After two days in Salvador, we took a seven-hour bus bound for Lençois, the base for exploring the Chapada Diamantina National Park. We were here for our four-day hike of Paty Valley.
Unlike the Inca Trail (mountains, clouds, ruins, rent-a-crowd) and the W Trek (mountains, snow, glaciers, lakes), this hike would take us through lush green valleys, dramatic cliffs, hidden caves and natural swimming holes.
The path is largely unmarked so we formed a group with two German girls and hired a private guide. Mil, not only guided us, he also cooked, cleaned and arranged home stays with local families.
The hike was long. The trail was rugged with steep climbs and sharp descents but it was the most rewarding. The best part was the lack of other people. The Paty Valley is not on the international tourist map. And while attracting some domestic tourists, Brazilians don’t tend to do multi-day hikes, preferring day hikes or Jeep tours. Therefore, we pretty much had the valley to ourselves.
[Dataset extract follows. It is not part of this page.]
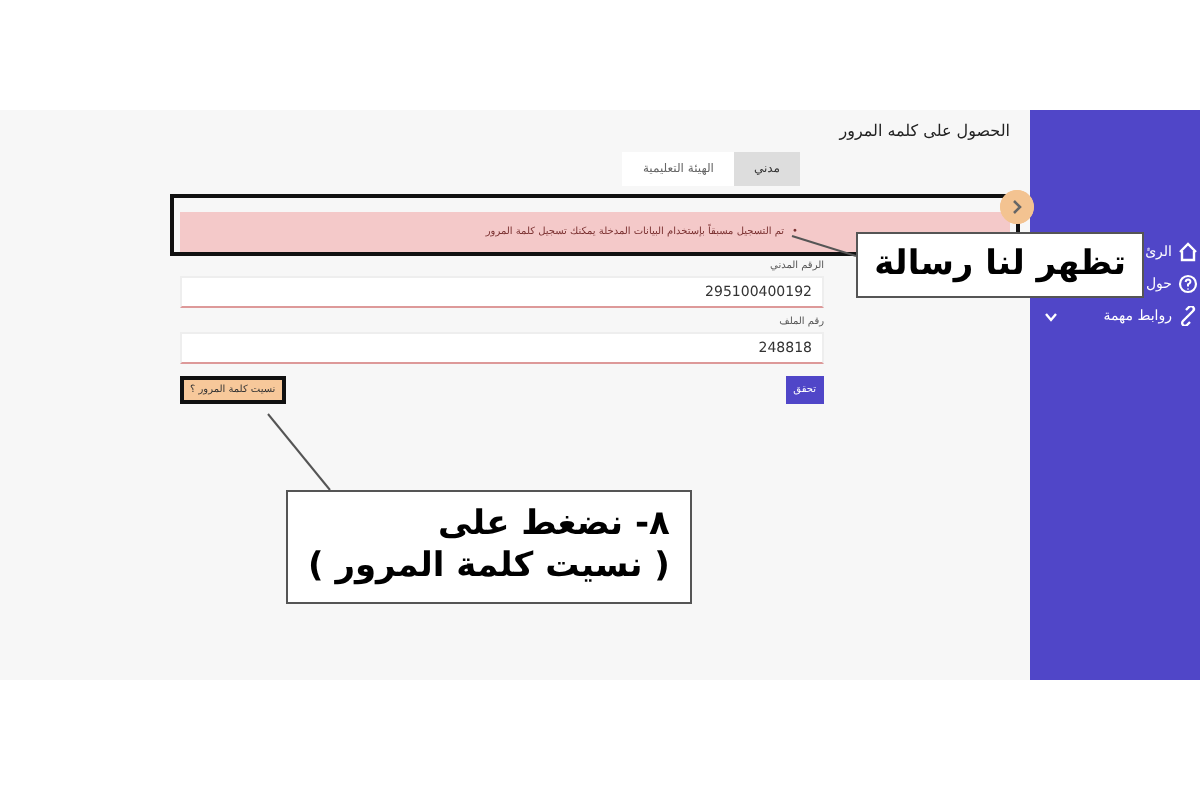 This screenshot has height=800, width=1200. What do you see at coordinates (1000, 266) in the screenshot?
I see `callout-text: تظهر لنا رسالة` at bounding box center [1000, 266].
After recovering from our hike, we flew south to Belo Horizonte, a city of two million people. Besides being the city where THAT game against Germany was played, Belo isn’t well known on the tourist circuit. That’s probably a good thing because I cannot remember what we did there.
However, FROM there, we went to two great places. The first was Inhotim, an outdoor contemporary art gallery some 50km west of Belo. There are some obligatory wanky descriptors of the artworks but there are also cool things to see like a disco swimming pool where you can dip your feet in.
The second hotspot accessible from Belo is Ouro Preto, a former mining town with beautifully preserved colonial houses and two dozens of Brazil’s most opulent 18th and 19th century churches, one of them showcasing over 400kg of gold and silver.